--- START ---
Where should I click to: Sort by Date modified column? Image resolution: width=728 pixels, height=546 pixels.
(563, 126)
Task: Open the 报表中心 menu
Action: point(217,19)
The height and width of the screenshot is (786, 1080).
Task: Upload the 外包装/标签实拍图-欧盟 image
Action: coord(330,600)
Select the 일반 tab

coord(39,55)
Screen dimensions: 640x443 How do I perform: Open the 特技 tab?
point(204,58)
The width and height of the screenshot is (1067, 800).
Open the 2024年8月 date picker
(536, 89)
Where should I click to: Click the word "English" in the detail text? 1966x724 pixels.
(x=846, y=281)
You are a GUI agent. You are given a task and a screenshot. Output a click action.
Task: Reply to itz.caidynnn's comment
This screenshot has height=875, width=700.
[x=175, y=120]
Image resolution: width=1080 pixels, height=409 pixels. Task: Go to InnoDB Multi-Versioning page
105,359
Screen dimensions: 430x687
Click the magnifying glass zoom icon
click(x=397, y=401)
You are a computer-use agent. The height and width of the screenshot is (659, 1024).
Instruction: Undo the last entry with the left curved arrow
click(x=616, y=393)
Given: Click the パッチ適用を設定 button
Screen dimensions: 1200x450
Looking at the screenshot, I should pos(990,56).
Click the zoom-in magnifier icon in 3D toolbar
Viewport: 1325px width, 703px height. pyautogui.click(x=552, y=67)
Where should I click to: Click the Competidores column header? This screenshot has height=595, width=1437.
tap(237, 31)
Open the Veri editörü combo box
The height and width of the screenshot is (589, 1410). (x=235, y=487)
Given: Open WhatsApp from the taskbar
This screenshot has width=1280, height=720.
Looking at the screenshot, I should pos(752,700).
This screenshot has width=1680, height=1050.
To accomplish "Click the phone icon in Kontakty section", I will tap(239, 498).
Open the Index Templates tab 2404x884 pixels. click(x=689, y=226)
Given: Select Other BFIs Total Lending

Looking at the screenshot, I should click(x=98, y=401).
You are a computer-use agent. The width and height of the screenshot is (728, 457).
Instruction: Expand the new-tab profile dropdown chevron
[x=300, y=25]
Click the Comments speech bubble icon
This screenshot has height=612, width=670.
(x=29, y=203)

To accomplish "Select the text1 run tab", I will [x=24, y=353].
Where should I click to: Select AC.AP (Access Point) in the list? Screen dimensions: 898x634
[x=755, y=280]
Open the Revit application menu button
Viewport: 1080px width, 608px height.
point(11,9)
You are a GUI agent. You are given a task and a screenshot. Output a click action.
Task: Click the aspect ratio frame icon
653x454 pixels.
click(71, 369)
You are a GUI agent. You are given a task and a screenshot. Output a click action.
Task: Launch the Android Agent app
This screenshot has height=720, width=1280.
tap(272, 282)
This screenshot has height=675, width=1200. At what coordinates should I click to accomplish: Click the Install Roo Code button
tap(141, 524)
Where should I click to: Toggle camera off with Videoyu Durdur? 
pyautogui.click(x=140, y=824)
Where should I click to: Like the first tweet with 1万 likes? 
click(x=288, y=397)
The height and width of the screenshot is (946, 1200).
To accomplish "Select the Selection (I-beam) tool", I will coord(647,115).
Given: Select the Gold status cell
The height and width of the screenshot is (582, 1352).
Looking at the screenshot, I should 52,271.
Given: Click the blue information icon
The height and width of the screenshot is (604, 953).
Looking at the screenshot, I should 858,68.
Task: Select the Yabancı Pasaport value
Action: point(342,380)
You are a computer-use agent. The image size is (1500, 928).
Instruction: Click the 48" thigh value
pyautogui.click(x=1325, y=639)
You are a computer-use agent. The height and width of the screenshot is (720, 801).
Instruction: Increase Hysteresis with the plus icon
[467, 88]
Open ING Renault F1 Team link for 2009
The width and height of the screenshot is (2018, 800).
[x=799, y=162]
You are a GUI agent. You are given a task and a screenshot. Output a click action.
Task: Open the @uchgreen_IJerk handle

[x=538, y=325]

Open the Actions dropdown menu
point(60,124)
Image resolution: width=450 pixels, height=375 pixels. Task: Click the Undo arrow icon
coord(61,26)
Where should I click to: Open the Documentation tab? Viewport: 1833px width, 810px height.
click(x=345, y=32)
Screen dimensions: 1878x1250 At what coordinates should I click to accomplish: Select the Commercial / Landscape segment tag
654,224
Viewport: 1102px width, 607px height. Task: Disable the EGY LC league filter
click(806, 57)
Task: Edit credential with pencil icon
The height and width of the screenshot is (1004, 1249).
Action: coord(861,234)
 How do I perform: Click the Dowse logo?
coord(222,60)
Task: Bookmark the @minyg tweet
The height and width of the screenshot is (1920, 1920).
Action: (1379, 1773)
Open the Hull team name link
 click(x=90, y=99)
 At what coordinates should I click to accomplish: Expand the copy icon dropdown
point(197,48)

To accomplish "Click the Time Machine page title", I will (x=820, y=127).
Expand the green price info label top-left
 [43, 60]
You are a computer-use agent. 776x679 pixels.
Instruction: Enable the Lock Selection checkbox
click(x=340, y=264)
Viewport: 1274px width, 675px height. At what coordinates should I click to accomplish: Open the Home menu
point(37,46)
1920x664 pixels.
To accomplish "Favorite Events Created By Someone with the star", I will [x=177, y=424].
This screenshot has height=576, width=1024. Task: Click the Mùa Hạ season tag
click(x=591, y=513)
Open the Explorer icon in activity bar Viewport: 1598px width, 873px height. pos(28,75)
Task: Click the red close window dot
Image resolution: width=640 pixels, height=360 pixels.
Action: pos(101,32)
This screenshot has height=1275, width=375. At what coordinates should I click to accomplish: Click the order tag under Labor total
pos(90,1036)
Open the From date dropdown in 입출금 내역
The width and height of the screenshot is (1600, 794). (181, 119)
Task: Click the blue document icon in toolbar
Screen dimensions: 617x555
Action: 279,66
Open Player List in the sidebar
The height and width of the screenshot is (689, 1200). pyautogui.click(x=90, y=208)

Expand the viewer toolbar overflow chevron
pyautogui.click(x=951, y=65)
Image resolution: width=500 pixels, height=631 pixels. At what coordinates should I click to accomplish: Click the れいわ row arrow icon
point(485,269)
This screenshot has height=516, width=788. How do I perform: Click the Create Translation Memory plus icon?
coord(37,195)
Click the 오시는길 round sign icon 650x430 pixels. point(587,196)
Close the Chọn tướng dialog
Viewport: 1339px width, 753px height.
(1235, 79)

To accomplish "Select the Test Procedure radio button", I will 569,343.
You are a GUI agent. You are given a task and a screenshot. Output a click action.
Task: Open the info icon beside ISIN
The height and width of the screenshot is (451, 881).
--- END ---
** Exercise instructions **
Take each record above and return it verbatim.

** Your response **
Where should I click to: Sort by Date modified column? Image resolution: width=728 pixels, height=546 pixels.
(563, 126)
Task: Open the 报表中心 menu
Action: point(217,19)
The height and width of the screenshot is (786, 1080).
Task: Upload the 外包装/标签实拍图-欧盟 image
Action: coord(330,600)
Select the 일반 tab

coord(39,55)
Screen dimensions: 640x443 How do I perform: Open the 特技 tab?
point(204,58)
The width and height of the screenshot is (1067, 800).
Open the 2024年8月 date picker
(536, 89)
Where should I click to: Click the word "English" in the detail text? 1966x724 pixels.
(x=846, y=281)
You are a GUI agent. You are given a task and a screenshot. Output a click action.
Task: Reply to itz.caidynnn's comment
This screenshot has height=875, width=700.
[x=175, y=120]
Image resolution: width=1080 pixels, height=409 pixels. Task: Go to InnoDB Multi-Versioning page
105,359
Screen dimensions: 430x687
Click the magnifying glass zoom icon
click(x=397, y=401)
You are a computer-use agent. The height and width of the screenshot is (659, 1024).
Instruction: Undo the last entry with the left curved arrow
click(x=616, y=393)
Given: Click the パッチ適用を設定 button
Screen dimensions: 1200x450
Looking at the screenshot, I should pos(990,56).
Click the zoom-in magnifier icon in 3D toolbar
Viewport: 1325px width, 703px height. pyautogui.click(x=552, y=67)
Where should I click to: Click the Competidores column header? This screenshot has height=595, width=1437.
tap(237, 31)
Open the Veri editörü combo box
The height and width of the screenshot is (589, 1410). (x=235, y=487)
Given: Open WhatsApp from the taskbar
This screenshot has width=1280, height=720.
Looking at the screenshot, I should pos(752,700).
This screenshot has width=1680, height=1050.
To accomplish "Click the phone icon in Kontakty section", I will tap(239, 498).
Open the Index Templates tab 2404x884 pixels. click(x=689, y=226)
Given: Select Other BFIs Total Lending

Looking at the screenshot, I should click(x=98, y=401).
You are a computer-use agent. The width and height of the screenshot is (728, 457).
Instruction: Expand the new-tab profile dropdown chevron
[x=300, y=25]
Click the Comments speech bubble icon
This screenshot has height=612, width=670.
(x=29, y=203)

To accomplish "Select the text1 run tab", I will [x=24, y=353].
Where should I click to: Select AC.AP (Access Point) in the list? Screen dimensions: 898x634
[x=755, y=280]
Open the Revit application menu button
Viewport: 1080px width, 608px height.
point(11,9)
You are a GUI agent. You are given a task and a screenshot. Output a click action.
Task: Click the aspect ratio frame icon
653x454 pixels.
click(71, 369)
You are a GUI agent. You are given a task and a screenshot. Output a click action.
Task: Launch the Android Agent app
This screenshot has height=720, width=1280.
tap(272, 282)
This screenshot has height=675, width=1200. At what coordinates should I click to accomplish: Click the Install Roo Code button
tap(141, 524)
Where should I click to: Toggle camera off with Videoyu Durdur? 
pyautogui.click(x=140, y=824)
Where should I click to: Like the first tweet with 1万 likes? 
click(x=288, y=397)
The height and width of the screenshot is (946, 1200).
To accomplish "Select the Selection (I-beam) tool", I will coord(647,115).
Given: Select the Gold status cell
The height and width of the screenshot is (582, 1352).
Looking at the screenshot, I should 52,271.
Given: Click the blue information icon
The height and width of the screenshot is (604, 953).
Looking at the screenshot, I should 858,68.
Task: Select the Yabancı Pasaport value
Action: point(342,380)
You are a computer-use agent. The image size is (1500, 928).
Instruction: Click the 48" thigh value
pyautogui.click(x=1325, y=639)
You are a computer-use agent. The height and width of the screenshot is (720, 801).
Instruction: Increase Hysteresis with the plus icon
[467, 88]
Open ING Renault F1 Team link for 2009
The width and height of the screenshot is (2018, 800).
[x=799, y=162]
You are a GUI agent. You are given a task and a screenshot. Output a click action.
Task: Open the @uchgreen_IJerk handle

[x=538, y=325]

Open the Actions dropdown menu
point(60,124)
Image resolution: width=450 pixels, height=375 pixels. Task: Click the Undo arrow icon
coord(61,26)
Where should I click to: Open the Documentation tab? Viewport: 1833px width, 810px height.
click(x=345, y=32)
Screen dimensions: 1878x1250 At what coordinates should I click to accomplish: Select the Commercial / Landscape segment tag
654,224
Viewport: 1102px width, 607px height. Task: Disable the EGY LC league filter
click(806, 57)
Task: Edit credential with pencil icon
The height and width of the screenshot is (1004, 1249).
Action: coord(861,234)
 How do I perform: Click the Dowse logo?
coord(222,60)
Task: Bookmark the @minyg tweet
The height and width of the screenshot is (1920, 1920).
Action: (1379, 1773)
Open the Hull team name link
 click(x=90, y=99)
 At what coordinates should I click to accomplish: Expand the copy icon dropdown
point(197,48)

To accomplish "Click the Time Machine page title", I will (x=820, y=127).
Expand the green price info label top-left
 [43, 60]
You are a computer-use agent. 776x679 pixels.
Instruction: Enable the Lock Selection checkbox
click(x=340, y=264)
Viewport: 1274px width, 675px height. At what coordinates should I click to accomplish: Open the Home menu
point(37,46)
1920x664 pixels.
To accomplish "Favorite Events Created By Someone with the star", I will [x=177, y=424].
This screenshot has height=576, width=1024. Task: Click the Mùa Hạ season tag
click(x=591, y=513)
Open the Explorer icon in activity bar Viewport: 1598px width, 873px height. pos(28,75)
Task: Click the red close window dot
Image resolution: width=640 pixels, height=360 pixels.
Action: pos(101,32)
This screenshot has height=1275, width=375. At what coordinates should I click to accomplish: Click the order tag under Labor total
pos(90,1036)
Open the From date dropdown in 입출금 내역
The width and height of the screenshot is (1600, 794). (181, 119)
Task: Click the blue document icon in toolbar
Screen dimensions: 617x555
Action: 279,66
Open Player List in the sidebar
The height and width of the screenshot is (689, 1200). pyautogui.click(x=90, y=208)

Expand the viewer toolbar overflow chevron
pyautogui.click(x=951, y=65)
Image resolution: width=500 pixels, height=631 pixels. At what coordinates should I click to accomplish: Click the れいわ row arrow icon
point(485,269)
This screenshot has height=516, width=788. How do I perform: Click the Create Translation Memory plus icon?
coord(37,195)
Click the 오시는길 round sign icon 650x430 pixels. point(587,196)
Close the Chọn tướng dialog
Viewport: 1339px width, 753px height.
(1235, 79)

To accomplish "Select the Test Procedure radio button", I will 569,343.
You are a GUI agent. You are given a task and a screenshot. Output a click action.
Task: Open the info icon beside ISIN
The height and width of the screenshot is (451, 881).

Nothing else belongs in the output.